Word and element location records
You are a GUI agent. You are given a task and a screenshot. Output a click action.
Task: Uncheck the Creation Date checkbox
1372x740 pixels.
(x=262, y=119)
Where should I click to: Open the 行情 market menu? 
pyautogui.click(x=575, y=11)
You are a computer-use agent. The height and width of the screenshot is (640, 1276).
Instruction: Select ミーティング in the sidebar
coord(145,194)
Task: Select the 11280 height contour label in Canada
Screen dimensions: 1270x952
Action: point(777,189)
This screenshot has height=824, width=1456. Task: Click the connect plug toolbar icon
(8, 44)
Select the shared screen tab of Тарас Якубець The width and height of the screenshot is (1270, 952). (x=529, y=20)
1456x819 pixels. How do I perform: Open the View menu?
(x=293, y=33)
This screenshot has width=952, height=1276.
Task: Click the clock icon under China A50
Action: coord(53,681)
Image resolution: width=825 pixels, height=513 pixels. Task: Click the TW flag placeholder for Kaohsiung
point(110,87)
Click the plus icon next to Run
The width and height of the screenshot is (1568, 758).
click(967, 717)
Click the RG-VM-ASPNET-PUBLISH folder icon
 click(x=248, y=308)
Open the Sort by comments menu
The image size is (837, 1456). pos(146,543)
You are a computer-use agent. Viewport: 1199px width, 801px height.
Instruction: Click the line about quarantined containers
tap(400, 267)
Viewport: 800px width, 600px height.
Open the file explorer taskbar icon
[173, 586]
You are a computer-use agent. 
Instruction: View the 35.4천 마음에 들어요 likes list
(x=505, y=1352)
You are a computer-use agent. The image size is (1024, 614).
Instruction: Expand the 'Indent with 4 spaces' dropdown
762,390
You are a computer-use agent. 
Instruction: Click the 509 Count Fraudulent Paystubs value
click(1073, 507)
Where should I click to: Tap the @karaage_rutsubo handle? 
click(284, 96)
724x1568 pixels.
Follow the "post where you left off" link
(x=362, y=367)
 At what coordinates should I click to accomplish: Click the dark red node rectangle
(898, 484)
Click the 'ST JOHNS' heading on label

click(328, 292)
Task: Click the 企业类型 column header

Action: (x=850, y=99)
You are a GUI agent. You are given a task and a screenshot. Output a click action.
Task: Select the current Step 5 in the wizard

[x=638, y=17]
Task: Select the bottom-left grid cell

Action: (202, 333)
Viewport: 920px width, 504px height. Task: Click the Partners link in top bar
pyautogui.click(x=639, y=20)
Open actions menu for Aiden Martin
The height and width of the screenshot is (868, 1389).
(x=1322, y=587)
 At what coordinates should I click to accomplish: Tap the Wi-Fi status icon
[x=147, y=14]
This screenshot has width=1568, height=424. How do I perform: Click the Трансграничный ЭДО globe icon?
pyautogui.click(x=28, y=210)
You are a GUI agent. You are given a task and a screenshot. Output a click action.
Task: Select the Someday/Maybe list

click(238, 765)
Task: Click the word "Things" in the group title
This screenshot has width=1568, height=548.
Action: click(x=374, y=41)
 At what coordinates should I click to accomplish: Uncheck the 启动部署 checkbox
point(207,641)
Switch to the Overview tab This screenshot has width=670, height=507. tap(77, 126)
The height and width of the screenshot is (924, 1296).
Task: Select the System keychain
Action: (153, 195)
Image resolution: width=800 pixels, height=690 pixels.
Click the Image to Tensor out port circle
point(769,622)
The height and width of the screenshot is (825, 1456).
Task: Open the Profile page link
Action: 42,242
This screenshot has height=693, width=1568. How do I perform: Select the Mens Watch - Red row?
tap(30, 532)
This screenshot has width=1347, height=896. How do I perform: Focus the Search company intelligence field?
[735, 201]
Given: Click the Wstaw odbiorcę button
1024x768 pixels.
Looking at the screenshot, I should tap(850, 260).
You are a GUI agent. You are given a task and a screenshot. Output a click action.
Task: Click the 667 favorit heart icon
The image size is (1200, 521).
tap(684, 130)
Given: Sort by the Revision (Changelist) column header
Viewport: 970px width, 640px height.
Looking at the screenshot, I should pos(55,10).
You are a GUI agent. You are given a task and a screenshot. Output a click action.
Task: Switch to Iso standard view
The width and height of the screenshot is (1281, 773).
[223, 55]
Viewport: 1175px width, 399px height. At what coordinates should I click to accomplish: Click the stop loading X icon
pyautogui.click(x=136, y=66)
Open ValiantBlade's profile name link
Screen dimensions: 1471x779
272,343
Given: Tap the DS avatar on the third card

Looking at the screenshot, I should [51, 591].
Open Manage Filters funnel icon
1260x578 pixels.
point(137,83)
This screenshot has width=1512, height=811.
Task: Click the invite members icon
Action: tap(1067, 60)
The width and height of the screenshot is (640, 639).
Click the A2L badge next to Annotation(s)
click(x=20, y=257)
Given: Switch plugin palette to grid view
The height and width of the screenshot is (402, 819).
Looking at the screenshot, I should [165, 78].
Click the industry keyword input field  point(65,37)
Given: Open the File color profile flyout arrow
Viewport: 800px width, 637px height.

SET EXERCISE: Quote every entry above word for word, from the first line to the last.

EXPECTED OUTPUT:
You are a GUI agent. You are given a task and a screenshot. Output a click action.
Task: Uncheck the Creation Date checkbox
1372x740 pixels.
(x=262, y=119)
Where should I click to: Open the 行情 market menu? 
pyautogui.click(x=575, y=11)
You are a computer-use agent. The height and width of the screenshot is (640, 1276).
Instruction: Select ミーティング in the sidebar
coord(145,194)
Task: Select the 11280 height contour label in Canada
Screen dimensions: 1270x952
Action: point(777,189)
This screenshot has height=824, width=1456. Task: Click the connect plug toolbar icon
(8, 44)
Select the shared screen tab of Тарас Якубець The width and height of the screenshot is (1270, 952). (x=529, y=20)
1456x819 pixels. How do I perform: Open the View menu?
(x=293, y=33)
This screenshot has width=952, height=1276.
Task: Click the clock icon under China A50
Action: coord(53,681)
Image resolution: width=825 pixels, height=513 pixels. Task: Click the TW flag placeholder for Kaohsiung
point(110,87)
Click the plus icon next to Run
The width and height of the screenshot is (1568, 758).
click(967, 717)
Click the RG-VM-ASPNET-PUBLISH folder icon
 click(x=248, y=308)
Open the Sort by comments menu
The image size is (837, 1456). pos(146,543)
You are a computer-use agent. Viewport: 1199px width, 801px height.
Instruction: Click the line about quarantined containers
tap(400, 267)
Viewport: 800px width, 600px height.
Open the file explorer taskbar icon
[173, 586]
You are a computer-use agent. 
Instruction: View the 35.4천 마음에 들어요 likes list
(x=505, y=1352)
You are a computer-use agent. The image size is (1024, 614).
Instruction: Expand the 'Indent with 4 spaces' dropdown
762,390
You are a computer-use agent. 
Instruction: Click the 509 Count Fraudulent Paystubs value
click(1073, 507)
Where should I click to: Tap the @karaage_rutsubo handle? 
click(284, 96)
724x1568 pixels.
Follow the "post where you left off" link
(x=362, y=367)
 At what coordinates should I click to accomplish: Click the dark red node rectangle
(898, 484)
Click the 'ST JOHNS' heading on label

click(328, 292)
Task: Click the 企业类型 column header

Action: (x=850, y=99)
You are a GUI agent. You are given a task and a screenshot. Output a click action.
Task: Select the current Step 5 in the wizard

[x=638, y=17]
Task: Select the bottom-left grid cell

Action: (202, 333)
Viewport: 920px width, 504px height. Task: Click the Partners link in top bar
pyautogui.click(x=639, y=20)
Open actions menu for Aiden Martin
The height and width of the screenshot is (868, 1389).
(x=1322, y=587)
 At what coordinates should I click to accomplish: Tap the Wi-Fi status icon
[x=147, y=14]
This screenshot has width=1568, height=424. How do I perform: Click the Трансграничный ЭДО globe icon?
pyautogui.click(x=28, y=210)
You are a GUI agent. You are given a task and a screenshot. Output a click action.
Task: Select the Someday/Maybe list

click(238, 765)
Task: Click the word "Things" in the group title
This screenshot has width=1568, height=548.
Action: click(x=374, y=41)
 At what coordinates should I click to accomplish: Uncheck the 启动部署 checkbox
point(207,641)
Switch to the Overview tab This screenshot has width=670, height=507. tap(77, 126)
The height and width of the screenshot is (924, 1296).
Task: Select the System keychain
Action: (153, 195)
Image resolution: width=800 pixels, height=690 pixels.
Click the Image to Tensor out port circle
point(769,622)
The height and width of the screenshot is (825, 1456).
Task: Open the Profile page link
Action: 42,242
This screenshot has height=693, width=1568. How do I perform: Select the Mens Watch - Red row?
tap(30, 532)
This screenshot has width=1347, height=896. How do I perform: Focus the Search company intelligence field?
[735, 201]
Given: Click the Wstaw odbiorcę button
1024x768 pixels.
Looking at the screenshot, I should tap(850, 260).
You are a GUI agent. You are given a task and a screenshot. Output a click action.
Task: Click the 667 favorit heart icon
The image size is (1200, 521).
tap(684, 130)
Given: Sort by the Revision (Changelist) column header
Viewport: 970px width, 640px height.
Looking at the screenshot, I should pos(55,10).
You are a GUI agent. You are given a task and a screenshot. Output a click action.
Task: Switch to Iso standard view
The width and height of the screenshot is (1281, 773).
[223, 55]
Viewport: 1175px width, 399px height. At what coordinates should I click to accomplish: Click the stop loading X icon
pyautogui.click(x=136, y=66)
Open ValiantBlade's profile name link
Screen dimensions: 1471x779
272,343
Given: Tap the DS avatar on the third card

Looking at the screenshot, I should [51, 591].
Open Manage Filters funnel icon
1260x578 pixels.
point(137,83)
This screenshot has width=1512, height=811.
Task: Click the invite members icon
Action: tap(1067, 60)
The width and height of the screenshot is (640, 639).
Click the A2L badge next to Annotation(s)
click(x=20, y=257)
Given: Switch plugin palette to grid view
The height and width of the screenshot is (402, 819).
Looking at the screenshot, I should [165, 78].
Click the industry keyword input field  point(65,37)
Given: Open the File color profile flyout arrow
Viewport: 800px width, 637px height.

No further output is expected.